## Document segment

┄┄┄┄┄┄┄┄┄┄┄┄┄┄┄┄┄┄┄┄

A standard PPL query that runs perfectly in our test environment (with low data volume) fails consistently in our production environment (with high data volume).
Error Message
When the query runs against the large production dataset, it fails with: "Error occurred while creating PIT for new engine SQL query"
Key Troubleshooting Findings:
-
Data Volume is the Trigger: The only difference between success and failure is the volume of data being queried. This strongly suggests the bug is hit when PPL tries to create a Point-in-Time (PIT) snapshot for the large query.
-
Standard Fix is Not Available: We attempted to disable the new SQL engine via the standard dynamic API setting (
plugins.sql.engine.new.enabled). The cluster rejected this with a400error:"setting... not recognized".
Conclusion:
We believe this is a bug in OpenSearch 3.1.0 where PPL incorrectly calls the new SQL engine when a PIT is required, and the API to disable this behavior is not available in this specific version.
Questions:
-
We have been unable to find any official documentation for the error “Error occurred while creating PIT for new engine SQL query”. Can anyone explain what this error signifies? Does it relate to user permissions for creating a PIT, or does it point to a deeper backend issue?
-
Given that we cannot use the dynamic API setting in 3.1.0, has anyone found a workaround for this specific issue, other than a full version upgrade or making a static change to
opensearch.yml? -
Why does it say SQLException for ppl query, does it underlying call sql engine? is there a missing config for it to happen?
Our conclusion is that this is a bug where PPL incorrectly calls the new SQL engine, but we would appreciate any confirmation or alternative explanations.

┄┄┄┄┄┄┄┄┄┄┄┄┄┄┄┄┄┄┄┄

## Aim
In the forum post about the failing PPL query, which setting did the team try to change to disable the new SQL engine?

## Data provided
┄┄┄┄┄┄┄┄┄┄┄┄┄┄┄┄┄┄┄┄

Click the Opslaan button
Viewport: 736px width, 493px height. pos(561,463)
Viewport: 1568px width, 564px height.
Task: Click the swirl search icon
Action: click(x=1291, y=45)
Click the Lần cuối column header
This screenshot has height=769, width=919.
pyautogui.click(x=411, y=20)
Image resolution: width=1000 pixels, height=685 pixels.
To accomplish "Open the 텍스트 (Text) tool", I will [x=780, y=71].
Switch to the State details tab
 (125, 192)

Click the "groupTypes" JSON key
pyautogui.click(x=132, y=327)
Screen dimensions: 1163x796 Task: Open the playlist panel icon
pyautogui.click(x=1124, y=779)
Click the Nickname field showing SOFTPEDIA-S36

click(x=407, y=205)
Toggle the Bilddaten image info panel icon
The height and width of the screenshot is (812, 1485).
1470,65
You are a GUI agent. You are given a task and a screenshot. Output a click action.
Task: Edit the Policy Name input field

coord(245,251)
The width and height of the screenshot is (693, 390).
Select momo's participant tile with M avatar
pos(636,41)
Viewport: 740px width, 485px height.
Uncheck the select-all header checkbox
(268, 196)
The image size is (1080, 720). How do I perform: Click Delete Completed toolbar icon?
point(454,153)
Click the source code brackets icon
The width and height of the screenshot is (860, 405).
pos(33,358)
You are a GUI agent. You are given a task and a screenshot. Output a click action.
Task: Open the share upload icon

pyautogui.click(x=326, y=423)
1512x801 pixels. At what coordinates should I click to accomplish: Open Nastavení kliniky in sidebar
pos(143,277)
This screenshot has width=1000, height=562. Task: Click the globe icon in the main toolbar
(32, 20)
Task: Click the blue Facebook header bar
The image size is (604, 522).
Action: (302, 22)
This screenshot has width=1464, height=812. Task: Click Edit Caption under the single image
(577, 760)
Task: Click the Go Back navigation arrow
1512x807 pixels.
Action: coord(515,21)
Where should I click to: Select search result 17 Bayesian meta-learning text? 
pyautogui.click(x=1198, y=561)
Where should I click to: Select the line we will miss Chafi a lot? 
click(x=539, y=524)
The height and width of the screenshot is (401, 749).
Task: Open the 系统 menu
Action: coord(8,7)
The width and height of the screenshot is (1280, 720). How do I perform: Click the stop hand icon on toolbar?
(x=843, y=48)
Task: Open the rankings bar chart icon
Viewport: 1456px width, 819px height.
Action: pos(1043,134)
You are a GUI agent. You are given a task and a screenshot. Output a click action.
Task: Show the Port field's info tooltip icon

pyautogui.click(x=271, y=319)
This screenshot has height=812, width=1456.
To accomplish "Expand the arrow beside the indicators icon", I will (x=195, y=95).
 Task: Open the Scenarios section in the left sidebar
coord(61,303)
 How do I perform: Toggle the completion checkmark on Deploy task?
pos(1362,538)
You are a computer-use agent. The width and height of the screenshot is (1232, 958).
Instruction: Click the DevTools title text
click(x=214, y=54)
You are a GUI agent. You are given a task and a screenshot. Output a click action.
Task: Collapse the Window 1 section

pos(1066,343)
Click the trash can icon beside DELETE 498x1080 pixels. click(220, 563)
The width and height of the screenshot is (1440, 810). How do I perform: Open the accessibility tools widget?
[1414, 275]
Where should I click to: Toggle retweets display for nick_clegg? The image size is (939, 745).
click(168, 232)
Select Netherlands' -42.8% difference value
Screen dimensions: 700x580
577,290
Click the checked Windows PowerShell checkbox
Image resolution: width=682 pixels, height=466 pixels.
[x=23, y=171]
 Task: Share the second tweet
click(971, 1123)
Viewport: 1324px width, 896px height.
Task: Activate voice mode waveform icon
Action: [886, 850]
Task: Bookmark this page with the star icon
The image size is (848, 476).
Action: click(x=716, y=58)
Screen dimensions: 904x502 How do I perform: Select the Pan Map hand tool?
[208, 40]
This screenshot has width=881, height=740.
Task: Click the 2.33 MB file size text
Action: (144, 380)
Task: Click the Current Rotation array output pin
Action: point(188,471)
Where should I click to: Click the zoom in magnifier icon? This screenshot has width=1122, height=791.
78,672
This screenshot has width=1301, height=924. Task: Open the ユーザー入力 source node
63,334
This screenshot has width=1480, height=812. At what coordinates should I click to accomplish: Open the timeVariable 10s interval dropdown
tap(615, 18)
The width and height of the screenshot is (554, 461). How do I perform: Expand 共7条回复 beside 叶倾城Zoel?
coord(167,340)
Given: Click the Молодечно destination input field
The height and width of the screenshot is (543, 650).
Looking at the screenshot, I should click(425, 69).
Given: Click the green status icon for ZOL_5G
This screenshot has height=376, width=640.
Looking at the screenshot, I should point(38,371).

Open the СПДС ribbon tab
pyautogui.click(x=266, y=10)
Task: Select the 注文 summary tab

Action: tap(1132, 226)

┄┄┄┄┄┄┄┄┄┄┄┄┄┄┄┄┄┄┄┄

## Finished task
plugins.sql.engine.new.enabled